Re: __builtin_memcpy behavior


Andrii Nakryiko
 

On Tue, Feb 23, 2021 at 1:12 PM Toke Høiland-Jørgensen <toke@...> wrote:

"Tristan Mayfield" <mayfieldtristan@...> writes:

Toke, thanks for the quick response!

Yes, I was checking the bpf_probe_read return values, and was reading
the number of bytes expected, so nothing wrong there!
Right, in that case that's probably just because the struct in question
is next to some other valid memory (not sure where tracepoints keep
their data, but if it's on the stack, for instance, you'll have no
problem reading past it).

Now that you mention CO-RE, it does actually make sense that these
sorts of errors could be shifted to load time rather than attach time
(that the right phrase?). I've fiddled with CO-RE a bit but I haven't
adopted it for a few reasons (which I could certainly be mistaken
about).
I'm by no means the leading authority on CO-RE, but I can give answering
a shot; hopefully someone will chime in to correct me if I'm wrong :)

I don't have control over kernel versions or compilation flags for the
kernel on the systems I'm targeting and I've had significant
difficulty trying to compile CO-RE programs (e.g. from the BCC repo's
libbpf-tools) on Linux <5.4 because I've had a hard time getting the
vmlinux. I can't remember if I used bpftool though (this was about a
year ago that I last played with CO-RE), so perhaps I'll give it
another shot.
Yeah, getting all your ducks in a row when compiling can be a bit of an
issue. However, I don't think you need anything special from the kernel
at compile-time if you just compile your own programs with a vmlinux.h
file you generated on a kernel that has been compiled with BTF.
As far as CO-RE BPF program compilation goes, there shouldn't be much
difference between the latest kernel vs some older one. In case of
libbpf-tools, some of the tools might be using some features that are
supported by newer kernels only, but that's a bit different.

BTW, vmlinux.h is a pure convenience, so that you don't have to use
system headers or define your own types with
__attribute__((preserve_access_index)). vmlinux.h is not a
requirement. For libbpf-tools, though, it's pre-packaged to make life
easier (and now we have per-architecture vmlinux.h to facilitate
building libbpf-tools for various target arches).

New enough Clang is a requirement, though. Clang 11+ is preferred, but
I believe Clang 10 should have enough features for a lot of CO-RE
functionality.


I've also been very unclear, and have gotten many different answers
regarding the target systems and whether they need to be custom
compiled with BTF enabled for CO-RE programs to run on them, or if you
can put a CO-RE program onto a generic kernel build and it "just
works?" From your answer, the answer seems to be that
/sys/kernel/btf/vmlinux needs to be on the target system, so it must
have that BTF_ENABLE flag set?
Well, you'll need the BTF information of the running kernel.
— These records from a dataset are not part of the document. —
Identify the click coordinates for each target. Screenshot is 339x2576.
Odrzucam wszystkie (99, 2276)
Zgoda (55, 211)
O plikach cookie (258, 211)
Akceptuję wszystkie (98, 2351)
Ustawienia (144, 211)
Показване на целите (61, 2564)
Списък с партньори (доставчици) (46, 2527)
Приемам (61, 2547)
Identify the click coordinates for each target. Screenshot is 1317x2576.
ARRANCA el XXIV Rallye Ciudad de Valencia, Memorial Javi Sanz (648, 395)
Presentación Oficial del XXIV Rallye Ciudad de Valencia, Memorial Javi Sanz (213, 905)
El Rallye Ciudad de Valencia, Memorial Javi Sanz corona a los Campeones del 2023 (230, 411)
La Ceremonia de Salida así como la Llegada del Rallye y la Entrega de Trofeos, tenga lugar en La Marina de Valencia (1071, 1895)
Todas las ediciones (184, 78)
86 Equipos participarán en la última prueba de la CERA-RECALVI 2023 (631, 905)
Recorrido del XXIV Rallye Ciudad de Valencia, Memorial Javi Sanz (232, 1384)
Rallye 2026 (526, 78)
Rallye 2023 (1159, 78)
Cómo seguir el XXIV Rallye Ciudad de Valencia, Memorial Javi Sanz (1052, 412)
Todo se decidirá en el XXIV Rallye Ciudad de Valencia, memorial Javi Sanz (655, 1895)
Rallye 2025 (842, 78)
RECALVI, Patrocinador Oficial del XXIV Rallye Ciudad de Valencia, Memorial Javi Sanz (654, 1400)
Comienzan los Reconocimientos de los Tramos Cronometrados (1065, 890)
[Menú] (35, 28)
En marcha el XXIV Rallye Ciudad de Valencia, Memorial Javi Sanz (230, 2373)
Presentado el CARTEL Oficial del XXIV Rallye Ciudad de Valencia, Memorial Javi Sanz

It doesn't
*have* to come from /sys/kernel/btf/vmlinux, libbpf will look for it in
a few other locations as well:

https://github.com/libbpf/libbpf/blob/master/src/btf.c#L4583
Right. For older kernels that don't yet support
/sys/kernel/btf/vmlinux, it's possible to add .BTF data with pahole -J
after the kernel is built. It's also possible to provide just BTF data
separately using bpf_object_open_opts, if it's more convenient.
Certainly an advanced use case, but doable.

But, of course, having kernels built with BTF and exposing it from
/sys/kernel/btf/vmlinux is hands down the most convenient way, which
seems to become more and more an option for popular Linux distros. See
[0] for a list (I think ALT Linux is going to have BTF built-in as
well).

[0] https://github.com/libbpf/libbpf#bpf-co-re-compile-once--run-everywhere


Distros have gotten pretty good about enabling BTF in their kernel
builds, though, so it's getting increasingly feasible to rely on it. It
should certainly be available on RHEL8 (and thus CentOS 8).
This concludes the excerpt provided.